Several assumptions underpin this message and the actions that led to it:

  1. The warmup-isolation assumption: The assistant assumed that compiling a kernel once in a single-threaded context would make it available in multi-threaded training without triggering further compilation. This assumption was incorrect because the training pipeline encounters different input configurations that require new compilations, and those compilations still race.
  2. The cache-sufficiency assumption: The assistant assumed that a warm compile cache would prevent the race condition entirely, when in fact the race condition is inherent to the per-device compilation strategy — it triggers on any concurrent compilation, not just the first one.
  3. The single-GPU warmup assumption: The warmup script only ran on GPU 5, but the drafter model runs on GPUs 5, 6, and 7. Each GPU may need its own compiled kernels, and torch.compile caches are device-specific in some configurations.
  4. The environmental purity assumption: The assistant invested significant effort in creating a fresh venv and restoring clean code, believing that environmental pollution was the primary cause of the degradation. The 925 KB cache check suggests otherwise — the environment is clean, but the warmup strategy itself is insufficient.

Input and Output Knowledge

Input knowledge required to understand this message: The reader must know that /tmp/torchinductor_root/ is PyTorch's default compilation cache directory for torch.compile (TorchInductor). They must understand that torch.compile generates optimized Triton kernels and caches them to avoid re-compilation on subsequent runs. They must know that a 353 MB cache with thousands of files is typical for a multi-GPU training pipeline with complex attention mechanisms, while a 925 KB cache with 6 files represents only a minimal compilation. They must also understand the preceding context: the FX tracing race condition, the warmup script that just ran, and the history of the cache being deleted.
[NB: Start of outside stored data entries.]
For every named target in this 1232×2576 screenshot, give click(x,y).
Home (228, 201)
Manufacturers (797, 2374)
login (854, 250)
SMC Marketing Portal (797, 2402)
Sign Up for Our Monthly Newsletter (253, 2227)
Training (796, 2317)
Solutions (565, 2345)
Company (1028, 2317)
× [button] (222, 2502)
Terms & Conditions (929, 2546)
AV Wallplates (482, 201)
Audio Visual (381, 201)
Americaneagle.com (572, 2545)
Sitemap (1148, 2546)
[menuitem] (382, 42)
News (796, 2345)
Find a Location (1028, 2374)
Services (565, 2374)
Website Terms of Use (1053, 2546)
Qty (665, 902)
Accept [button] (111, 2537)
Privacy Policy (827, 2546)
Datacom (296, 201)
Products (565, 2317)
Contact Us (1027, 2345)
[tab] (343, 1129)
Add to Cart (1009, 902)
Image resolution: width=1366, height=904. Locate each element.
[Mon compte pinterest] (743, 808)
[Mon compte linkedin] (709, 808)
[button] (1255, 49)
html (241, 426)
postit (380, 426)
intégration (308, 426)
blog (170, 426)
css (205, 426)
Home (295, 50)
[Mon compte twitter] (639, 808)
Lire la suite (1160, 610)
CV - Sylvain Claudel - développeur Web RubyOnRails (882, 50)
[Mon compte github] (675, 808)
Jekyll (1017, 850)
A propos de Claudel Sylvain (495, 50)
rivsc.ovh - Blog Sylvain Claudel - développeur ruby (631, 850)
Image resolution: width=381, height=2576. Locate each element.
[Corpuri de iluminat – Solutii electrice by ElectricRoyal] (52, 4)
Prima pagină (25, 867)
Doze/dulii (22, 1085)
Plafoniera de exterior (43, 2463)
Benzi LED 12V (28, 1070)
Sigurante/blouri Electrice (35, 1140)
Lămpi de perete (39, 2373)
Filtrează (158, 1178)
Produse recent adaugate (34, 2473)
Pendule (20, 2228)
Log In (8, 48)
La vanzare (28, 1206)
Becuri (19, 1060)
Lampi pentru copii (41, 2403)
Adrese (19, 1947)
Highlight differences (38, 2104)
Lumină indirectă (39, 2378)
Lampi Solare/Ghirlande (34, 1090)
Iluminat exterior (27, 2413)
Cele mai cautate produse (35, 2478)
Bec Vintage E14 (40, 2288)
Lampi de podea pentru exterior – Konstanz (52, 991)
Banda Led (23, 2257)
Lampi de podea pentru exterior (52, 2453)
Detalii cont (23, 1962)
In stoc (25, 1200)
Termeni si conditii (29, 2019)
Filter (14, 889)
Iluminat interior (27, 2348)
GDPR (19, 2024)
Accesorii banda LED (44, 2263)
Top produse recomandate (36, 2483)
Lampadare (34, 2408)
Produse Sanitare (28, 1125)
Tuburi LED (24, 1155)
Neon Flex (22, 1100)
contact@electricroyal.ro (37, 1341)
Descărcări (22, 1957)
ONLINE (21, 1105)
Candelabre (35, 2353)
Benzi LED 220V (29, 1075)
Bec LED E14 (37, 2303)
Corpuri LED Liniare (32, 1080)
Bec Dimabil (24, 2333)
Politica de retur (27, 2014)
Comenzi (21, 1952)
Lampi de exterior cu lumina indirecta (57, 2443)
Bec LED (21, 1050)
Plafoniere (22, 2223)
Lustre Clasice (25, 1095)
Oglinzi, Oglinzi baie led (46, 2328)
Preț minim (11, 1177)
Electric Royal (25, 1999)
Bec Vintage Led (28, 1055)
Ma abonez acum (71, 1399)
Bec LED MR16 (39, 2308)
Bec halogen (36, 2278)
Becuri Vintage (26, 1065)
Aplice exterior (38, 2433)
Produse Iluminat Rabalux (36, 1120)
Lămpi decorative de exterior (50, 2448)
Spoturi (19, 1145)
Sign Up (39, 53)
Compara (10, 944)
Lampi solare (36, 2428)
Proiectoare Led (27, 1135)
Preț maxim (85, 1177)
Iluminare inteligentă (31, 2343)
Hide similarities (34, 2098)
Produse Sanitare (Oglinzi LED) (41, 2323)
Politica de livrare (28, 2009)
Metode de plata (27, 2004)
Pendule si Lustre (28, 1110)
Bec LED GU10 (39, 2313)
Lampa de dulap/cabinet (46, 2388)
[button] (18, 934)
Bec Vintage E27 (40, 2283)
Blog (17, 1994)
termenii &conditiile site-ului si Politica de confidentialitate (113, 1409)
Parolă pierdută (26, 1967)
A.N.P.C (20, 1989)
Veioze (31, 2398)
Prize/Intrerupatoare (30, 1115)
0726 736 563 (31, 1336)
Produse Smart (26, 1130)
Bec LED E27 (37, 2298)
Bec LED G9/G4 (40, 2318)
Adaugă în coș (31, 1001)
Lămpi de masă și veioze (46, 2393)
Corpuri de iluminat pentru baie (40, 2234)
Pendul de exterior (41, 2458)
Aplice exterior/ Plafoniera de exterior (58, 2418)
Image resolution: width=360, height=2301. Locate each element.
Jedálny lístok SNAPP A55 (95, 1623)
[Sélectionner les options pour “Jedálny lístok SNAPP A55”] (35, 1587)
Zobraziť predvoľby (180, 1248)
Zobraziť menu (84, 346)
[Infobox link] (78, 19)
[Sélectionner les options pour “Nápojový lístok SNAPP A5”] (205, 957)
Output knowledge created by this message: The message produces a concrete, quantified assessment of the warmup's effectiveness. It establishes that the warmup produced only 925 KB of compiled kernels — a number that, when compared to the known 353 MB working cache, signals that the warmup approach is insufficient. This knowledge informs the next decision point: proceed with training anyway and observe the crash, or recognize the insufficiency and design a more comprehensive warmup strategy. The message also documents the state of the cache at a specific point in time, creating an audit trail for future debugging.

Conclusion

Message <msg id=9924> is a masterclass in diagnostic minimalism. In two Unix commands and six lines of output, it encapsulates the failure of an entire recovery strategy. The 925 KB compile cache stands in silent judgment of the warmup approach — a number so small relative to the 353 MB baseline that it immediately signals something is wrong. Yet the message itself contains no analysis, no commentary, no conclusion. It is pure data, presented without interpretation. The assistant trusts the reader (and itself) to draw the right inference.

This is the mark of a mature debugging practice: measure what matters, present the numbers plainly, and let the data speak. The 925 KB cache check is not the solution to the FX tracing race condition — but it is the diagnostic that forces the assistant to recognize that the warmup strategy, however well-executed, has not addressed the root cause. The race condition remains, and a deeper fix — perhaps a code-level synchronization mechanism for per-device compilation — will be required.